Projets en cours et réalisés

Depuis l’incident, plusieurs actions ont été entreprises auprès des communautés locales par les autorités et la mine.Quelques jours après l’incident, des camion-citerne ont fourni de l’eau potable aux habitants. Nous avons aussi pu constater sur place la réparation de (8) forages d’eau défectueux à l’Est-Cavally et à Zouan-Hounien sur les quatorze (14) foragesd’eau défectueux, et la construction de deux (2) nouveaux forages sont en cours de réalisation dans le village de Ouyatouo, dont un presque achevé.

Un cadeau du ciel empoisonné

La nuit du 24 au 25 juin, M. Meli souffre de violents maux de tête, vertiges, diarrhées et vomissements. À l’hôpital, les médecins lui prescrivent des médicaments, il est pris en charge à l’infirmerie de la société minière, mais il ressent à ce jour des douleurs articulaires. Des poissons morts, considérés comme un « cadeau du ciel » par les villageois, semblent avoir causé une intoxication alimentaire. Nous apprenons aussi de sources médicales que la mine d’Ity a reçu depuis l’incident environ 350 ordonnances des communautés et tous les produits prescrits ont été servis gratuitement par la mine etsans distinction de symptômes. Le calme semble être revenu dans les villages proches de la mine d’or d’Ity.

Faire face à l’urgence

Théophile Nemlin, Secrétaire général de la Préfecture de Zouan-Hounien, indique que des mesures conservatoires ont été instaurées immédiatement. L’opérateur minier a reçu une mise en demeure pour cesser toute activité polluante et effectuer les réparations nécessaires. Une campagne de sensibilisation a été menée pour éviter la consommation d’eau et d’animaux contaminés.

Une liste de revendications

Dans un entretien le 3 juillet 2024, le directeur du CIAPOLaffirmait que la société minière disposait de toutes les autorisations environnementales et faisait l’objet de contrôles réguliers, le dernier datant de juin. Les incidents sont considérés comme des accidents imprévisibles, bien que l’entreprise reste responsable de leurs conséquences.

Pour leurs prises en charge effectives, les victimes réclament des analyses approfondies et des soins adaptés. Le chef de terre, par ailleurs chef de village par intérim de Ouyatouo, Célestin Balla, lui aussi victime, présente une liste de revendications en dix points, incluant des examens biologiques et une prise en charge sanitaire pendant 10 ans. « Nous avons plusieurs revendications, mais dans l’urgence je souhaite qu’en plus des victimes, tous les villageois soient suivis médicalement », propose le chef Célestin Balla.

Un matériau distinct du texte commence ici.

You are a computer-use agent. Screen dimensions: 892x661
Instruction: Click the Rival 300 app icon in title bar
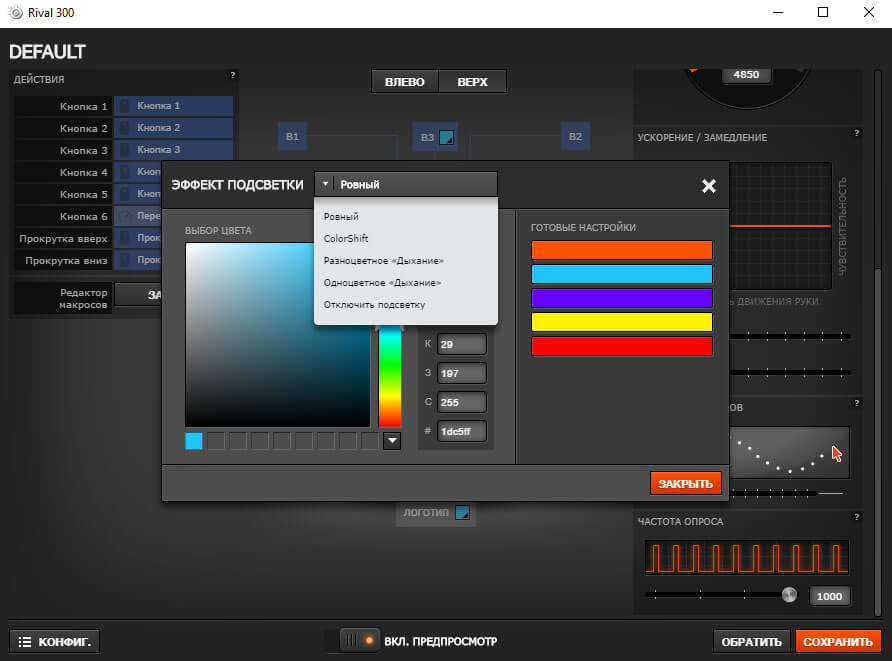point(12,13)
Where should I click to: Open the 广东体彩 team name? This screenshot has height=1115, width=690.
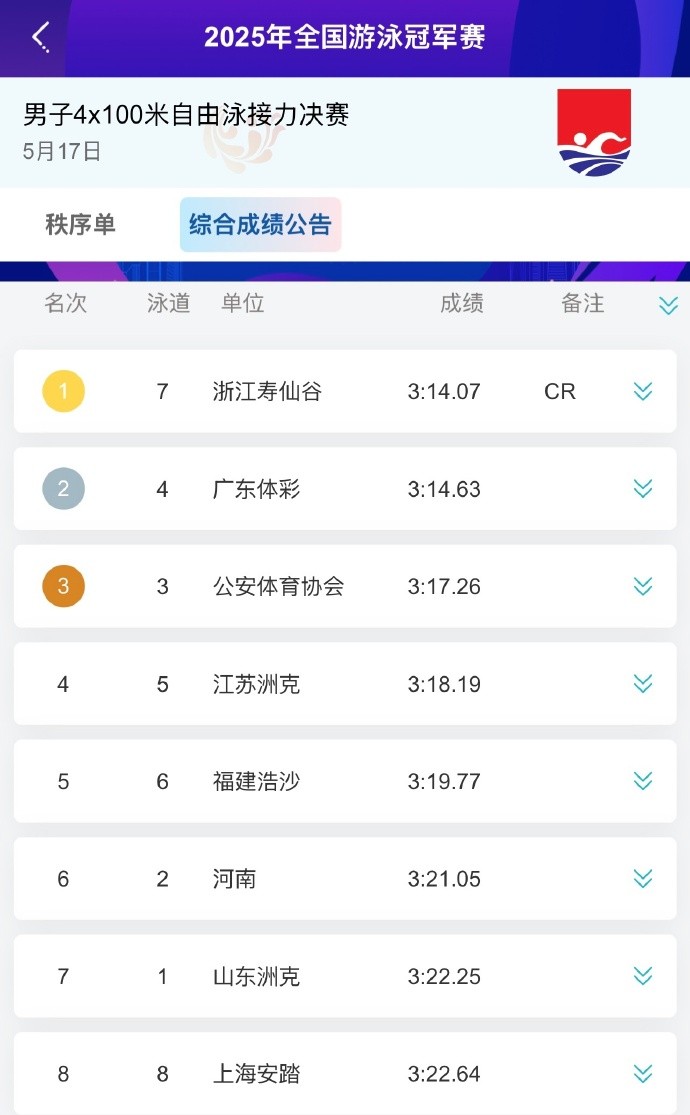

À Méantouo, le chef Kouemy Koyemun et son adjoint Octave Bouan demandent la réhabilitation et l’augmentation des forages, ainsi que la construction d’un dispensaire et d’une école. Au village de Ouyatouo, les victimes attendent des soins appropriés. Les populations scrutent l’avenir proche avec beaucoup d’espoir.

Depuis l’incident, plusieurs réunions tenues et prévues entre les communautés des villages concernés, les autorités préfectorales, les forces de l’ordre, les responsables du contrôle environnemental, ainsi que les dirigeants de la mine, constant qu’il y avait eu plus de peur que de mal, et qu’aucun décès n’avait heureusement été déploré.